An even better idea would have been to build a system which could do both… hey LowePro, you can have that idea free…
Taking of pockets there is a small pocket on each side of the bag, useful for filters, keys, the microfilm you’re hussling back to MI–6…
Design troubles
One aspect I certainly didn’t think of with the ProTactic before I bought it was the openings restrict internal padding designs – you can put a velcro divider just anywhere, because the flaps need to be able to be accessed.
So I haven’t worked out a way to have a long lens accessible through the top flap without wasting space on either side of the lens (the opening is an over shape large enough for and E-M1).

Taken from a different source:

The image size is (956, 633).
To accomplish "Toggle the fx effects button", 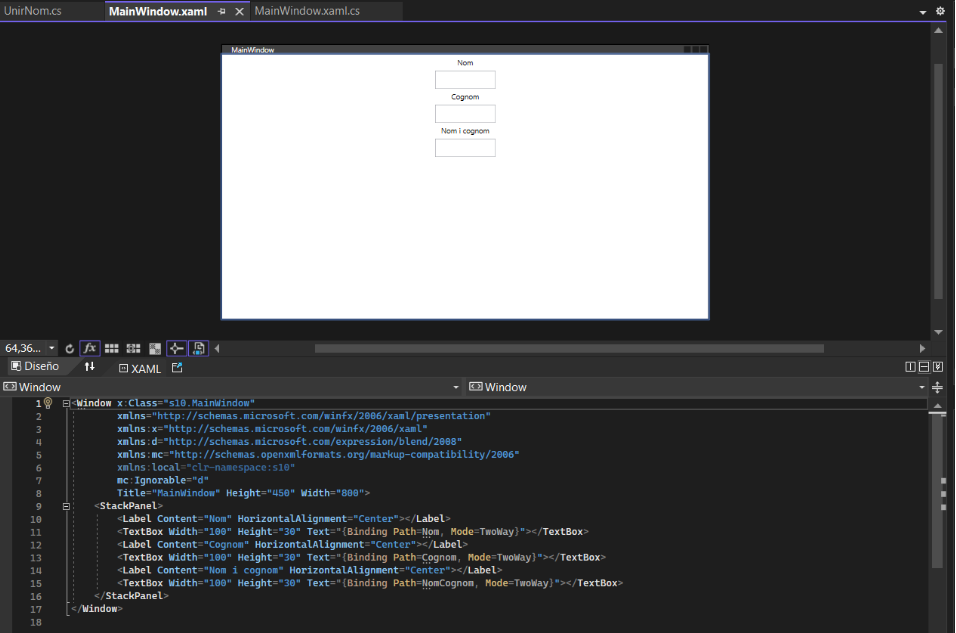I will click(x=90, y=349).
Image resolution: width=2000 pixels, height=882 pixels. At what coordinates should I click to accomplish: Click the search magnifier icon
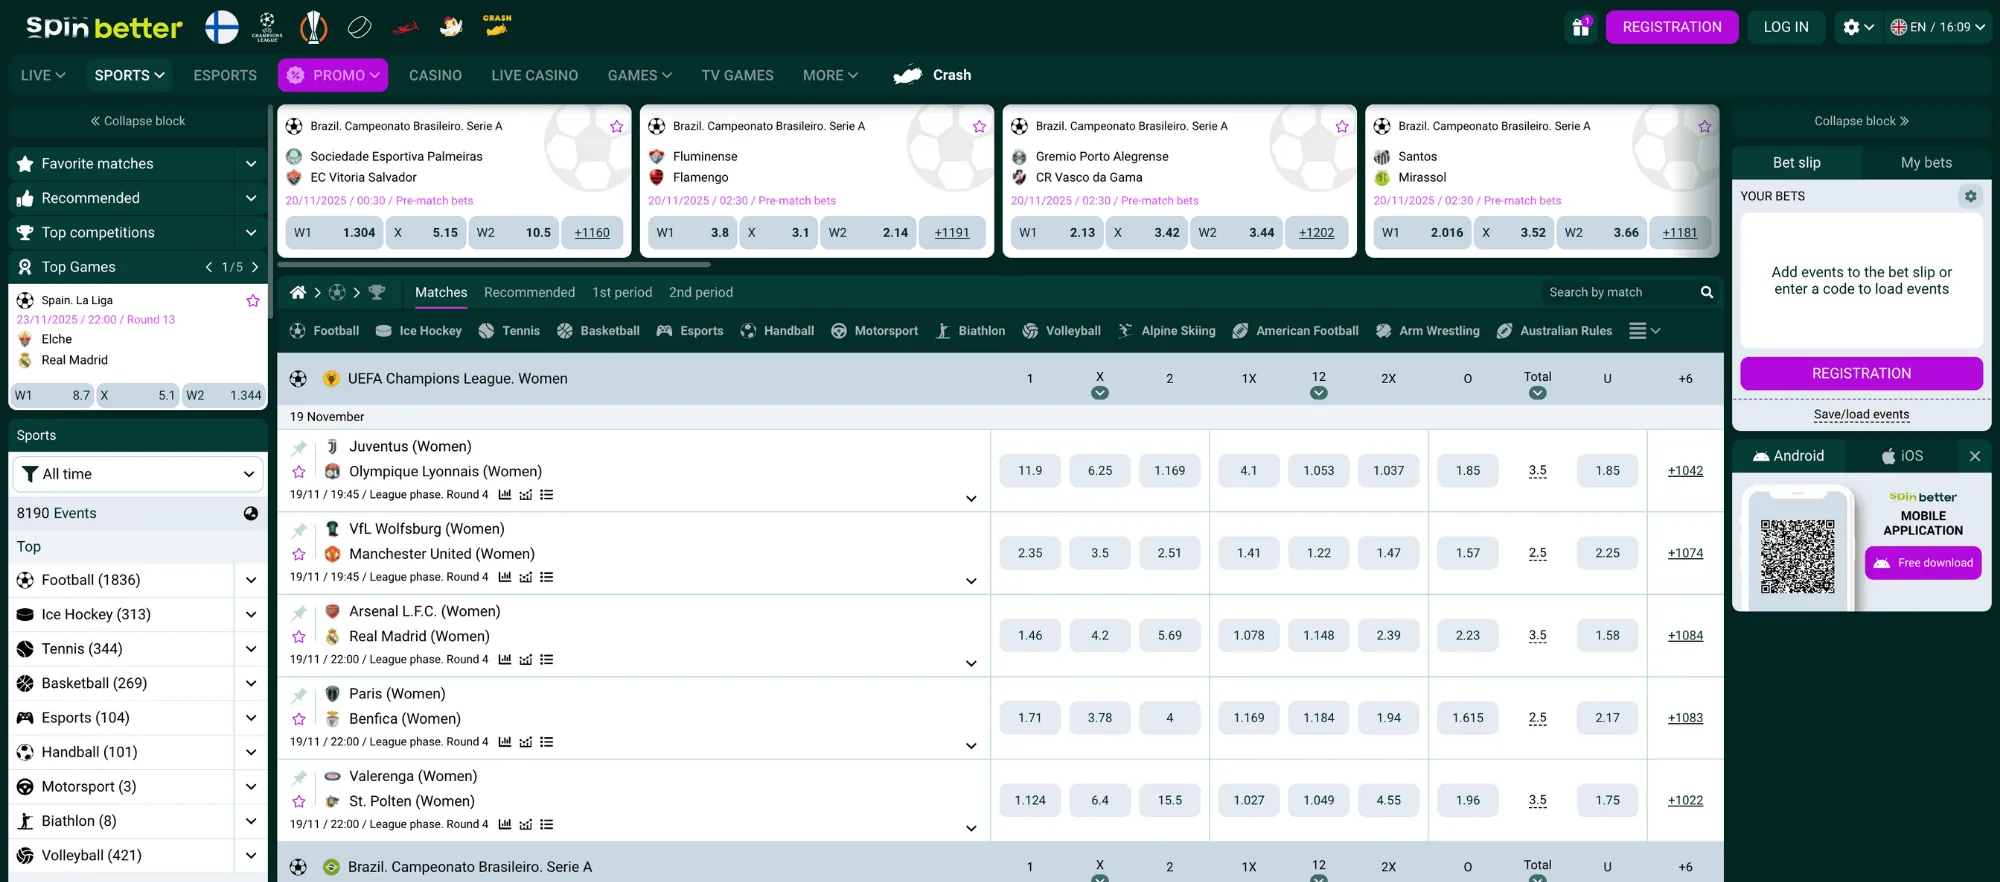(x=1707, y=292)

At the bottom the openings a big enough for larger cameras the m4/3, which sometimes means a slightly sloppy fit.
Conclusion – so far
The ProTactic 350 is working pretty mach as expected – it’s spending a to of time on its back so I can flip the main li open, but I don’t really care if it gets a bit dirty or scuffed. The tripod and water bottle attachments work as advertised, but if you put them on the side you restrict access to the side pockets and side entries in the bag. Put them on the back of the bag and it won’t lay flat… I go with the side, because if I’m carry that much gear I want it off my back for the actually shooting, so it gets laid on the ground.
The LowePro ProTactic 450 is is a larger version. USA dealers are selling the 350 for about $200 and the 450 is $50 more.